高台移転計画というのがあります。志津川町を例にとりますと、ボランテイアセンターのある東地区、そして西地区と中央地区の3カ所をかさ上げします。防災庁舎のある地盤は4ⅿ、対岸の商店街があった地域は2年かけて10ⅿかさ上げしないといけません。川と国道の場所を入れ替えて、川の場所を国道に、国道を川にします。水門3カ所を撤去して8.7mの防潮堤を整備します。低地部には住宅再建できませんので町に売ってもらい、多くの被災地は職住分離になり、夜は高台に帰宅するという生活になります。

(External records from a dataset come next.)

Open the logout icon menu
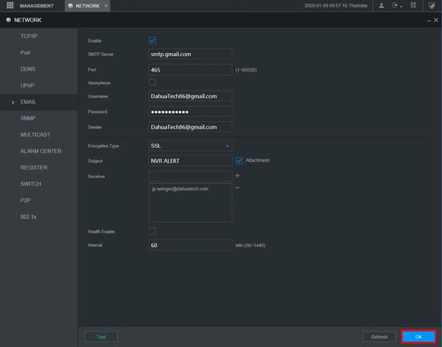 tap(395, 5)
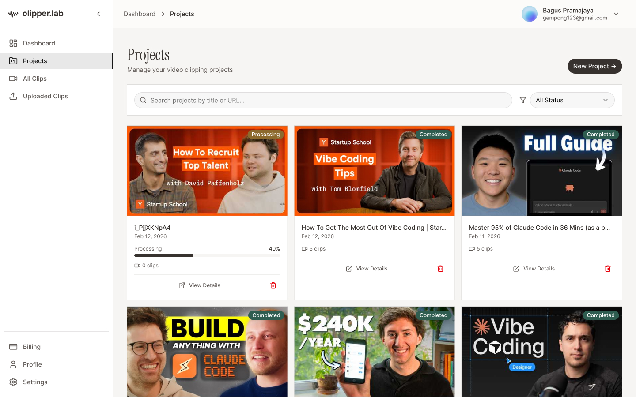The width and height of the screenshot is (636, 397).
Task: View Details for Master Claude Code project
Action: (x=534, y=269)
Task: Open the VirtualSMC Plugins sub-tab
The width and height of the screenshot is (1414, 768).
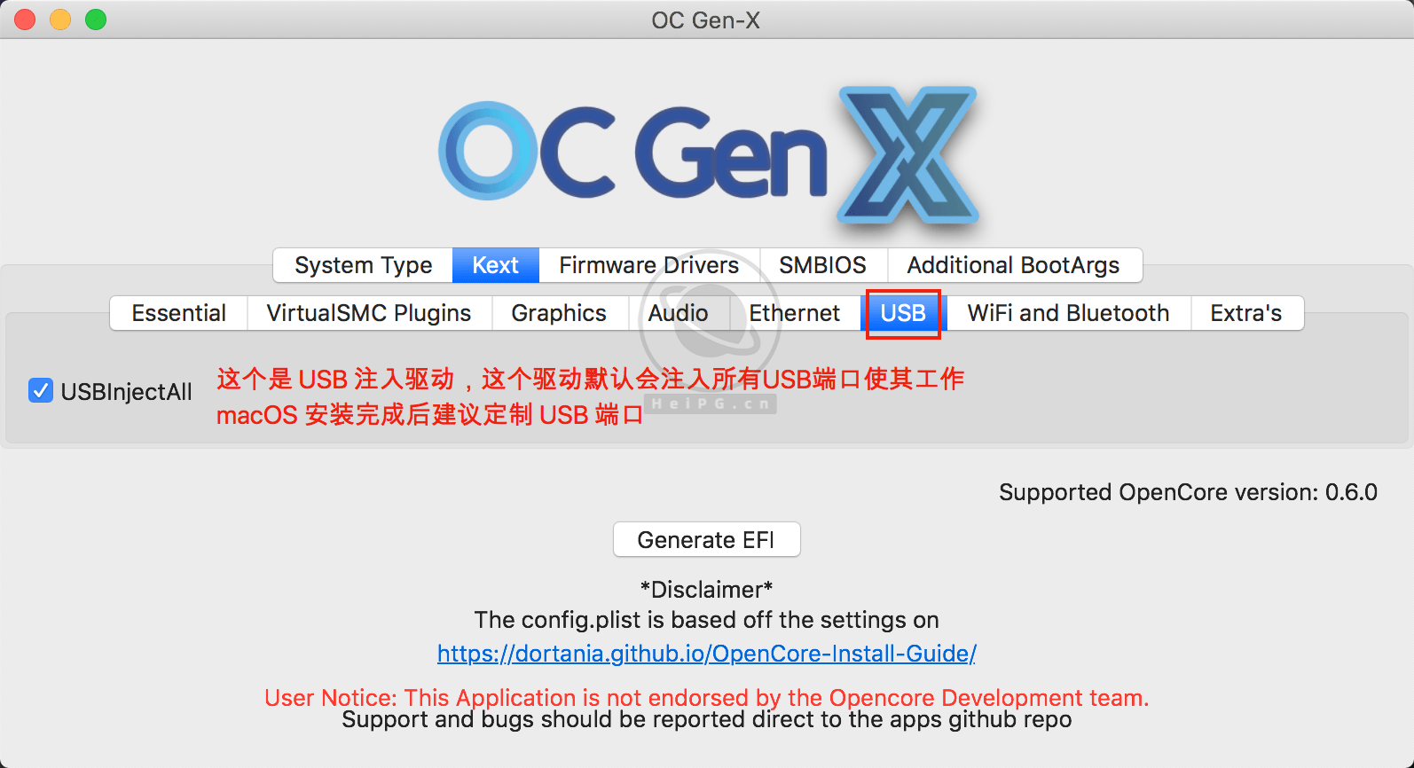Action: [x=368, y=313]
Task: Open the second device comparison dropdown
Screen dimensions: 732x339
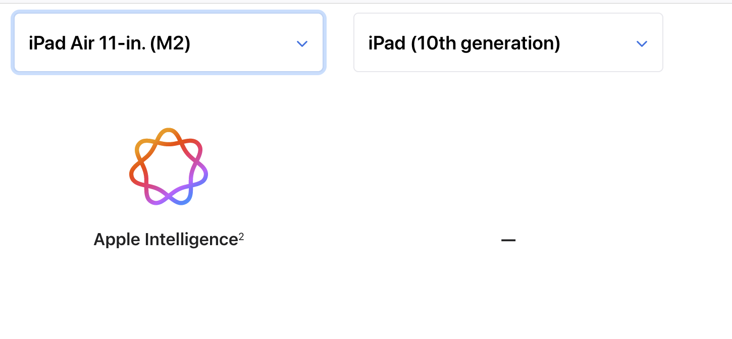Action: [508, 42]
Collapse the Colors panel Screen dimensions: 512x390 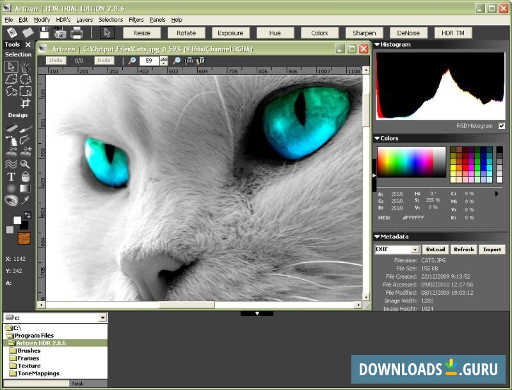[x=376, y=138]
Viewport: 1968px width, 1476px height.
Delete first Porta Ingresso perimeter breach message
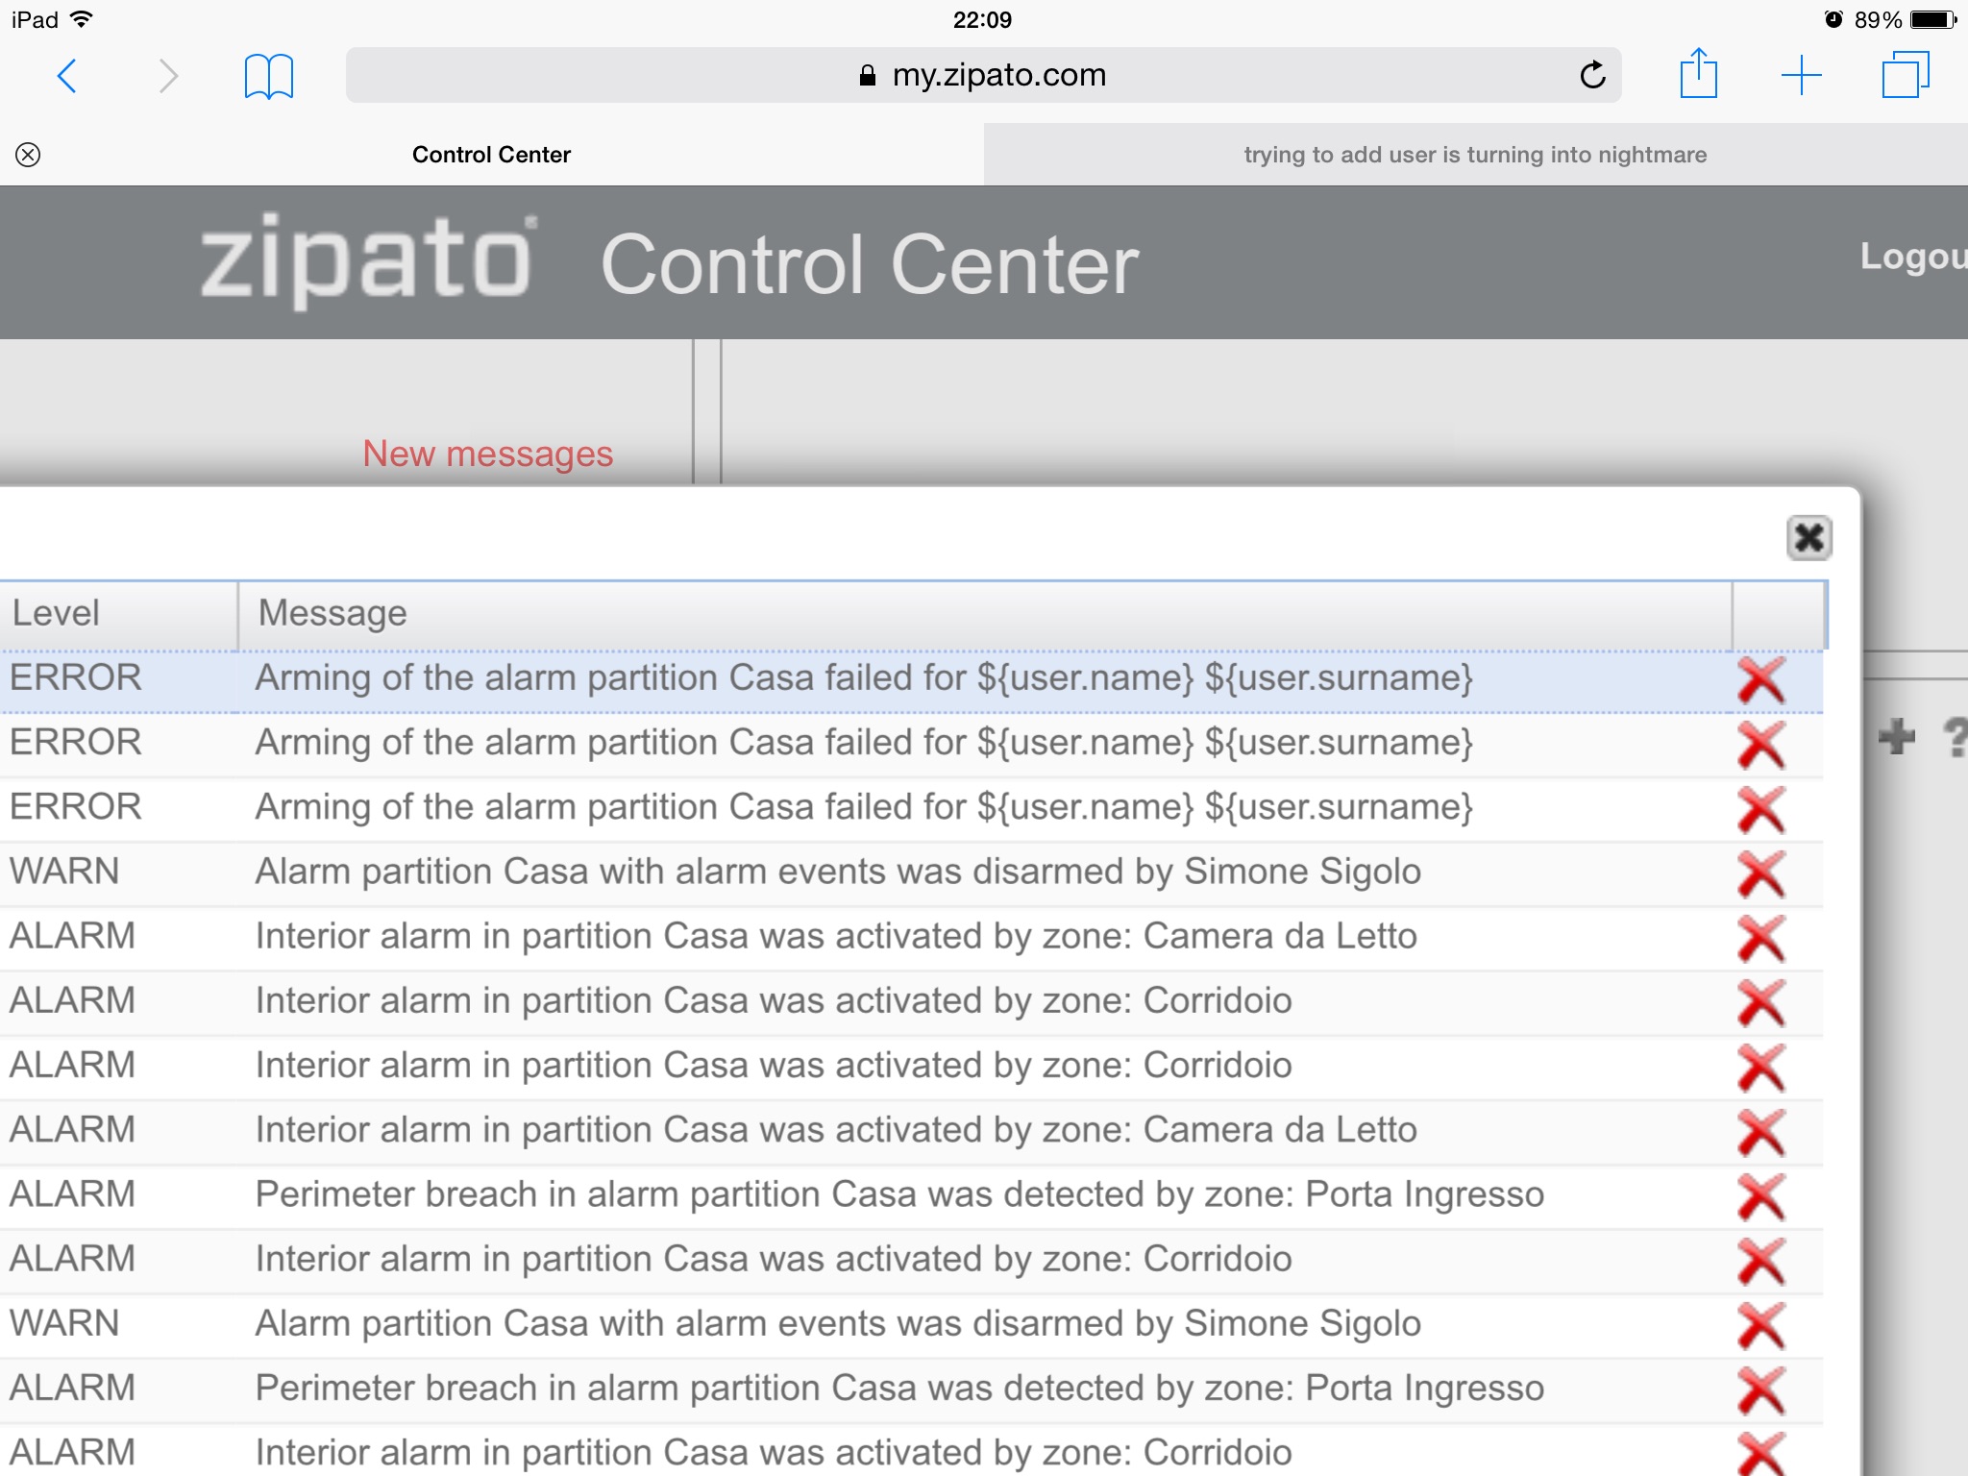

災害ボランテイアセンターは、個人のボランテイアさん20人が1年間車中泊で協力いただいて設立しました。ただ、情報発信しようにもホームページ1つ立ち上げることもできません。外部の方のスキルが必要となり、月数十万円で外部から3人ほど雇用しました。地元の人間だけで運営しようとすると、被災者がボランテイアとなりますので、体力も持ちません。

資料:南三陸町社会福祉協議会

資料:南三陸町社会福祉協議会

産業支援にも着手しました。東京まで漁業協同組合や商店街の人を連れて企業とコラボしたりもしています。

今、全国から120名の行政マンに応援に来てもらっています。それでもおっつきません。復旧予算、元に戻すための予算はすぐつくのです。復興予算はなかなかつきません。元あった以上に良いものにしようとすると、なかなか許可がでません。東京オリンピックの開催決定で建設関係者などの人手不足に拍車がかかり、入札をかけても落札すらできないという状況もあります。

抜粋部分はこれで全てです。